« Un Etat d’âme d’un matin du mois de décembre » : Maria Kanevskaya à propos de State of Mind

Un Etat d’âme d’un matin du mois de décembre

Chaque présentation est un petit miracle, parce que faire connaissance avec un nouveau parfum ou une collection de parfums est un miracle. Et quand en plus cet évenement est accompagné d’une rencontre avec des gens qui on a eu le temps d’aimer – c’est un grand miracle et une grande fête.
J’ai déjà écrit en octobre sur la collection State of Mind et sa créatrice Katia Balandina. Et à travers mon texte, il est facile de comprendre que je suis tombée littéralement amoureuse de Katia Balandina, et des parfums créés par Karine Dubreuil, et des mélanges de thé de Olivier Scala, (oui, oui, oui, j’ai même commencé à boire du thé, parfois).
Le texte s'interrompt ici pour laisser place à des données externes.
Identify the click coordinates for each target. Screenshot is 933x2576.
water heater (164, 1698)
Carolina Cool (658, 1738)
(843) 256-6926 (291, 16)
En octobre j’ai écrit au sujet de belles fragrances et du concept époustouflant de la marque et sur la sophistication utile et bien pensée de chaque détail dans les produits (C’est-ce qu’on appelle le luxe, il se compose de petites choses, les consommateurs de produits de masses ne sont tout simplement pas en mesure de le comprendre, car leur mentalité n’est pas la même).
Je ne vais pas répéter.
Je dirai seulement, que lors d’une immersion dans le monde de la marque State of Mind, sont impliqués non seulement l’odorat et les papilles. Oui, ils le sont en premier. Mais toucher à tout les éléments de State of Mind est ravissement tactile. Et tous les objets sont beaux visuellement. Ne reste plus que le son? Mais il me semble que le jour est proche quand chaque parfum sera accompagné de musique. En tout cas, j’imagine déjà comment sonne une demi-douzaine de parfums.

Mais surtout je voudrais vous dire l’essentiel, je l’ai compris seulement aujourd’hui. Katia Balandina ne le disait pas. Probablement parce que pour elle, c’est si naturel que ce n’est même pas la peine de mentionner.
State of Mind – ce n’est pas seulement un Etat d’ésprit ou un Etat d’âme. C’est un style de vie.
Ma génération est bien retenu la citation de monsieur Karl Marx – « Das Sein déterminé das Bewusstsein = Être détermine la conscience. »
Oui, l’être, ou la réalité de la parfumerie-cosmétique est semblable aujourd’hui aux supermarchés ou des McDonald’s ou manquraient juste des cris de «cette caisse est libre».
Et dans cette existence misérable les bloggers et les bloggeuses, racontent les parfums sur le fond du papier peint sordide et de meubles de grande banalité. Et leur discours est aussi misérable que leurs intérieurs.
Être qui détermine la conscience.
Donc – au diable cet être alors!
Je choisis l’être de State of Mind – il m’est plus proche.
Et comme Noël et la Nouvelle Année approchent, j’ai jn souhait pour le père Noël.
Cher père Noël, je voudrais un jour de Decembre à Moscou ouvrir la porte du Salon de Thé et de Parfums State of Mind. Intérieur blanc, rempli de scintillantes boites à thé noires  et des grandes jarres noires et de flacons multicolores. Et une jolie jeune femme me servira une tasse de thé Natural Elegance. Et je vais tranquillement choisir des cadeaux de Noël pour mes proches – des parfums, des thés, des bougies, des diffuseurs. Et ce sera un vrai bonheur.

PS J’ai compris. Il faut ajouter à la collection un petit accent les foulards de Patricia Der Megreditchian. Ils s’inscrivent bien dans l’esprit de State of Mind.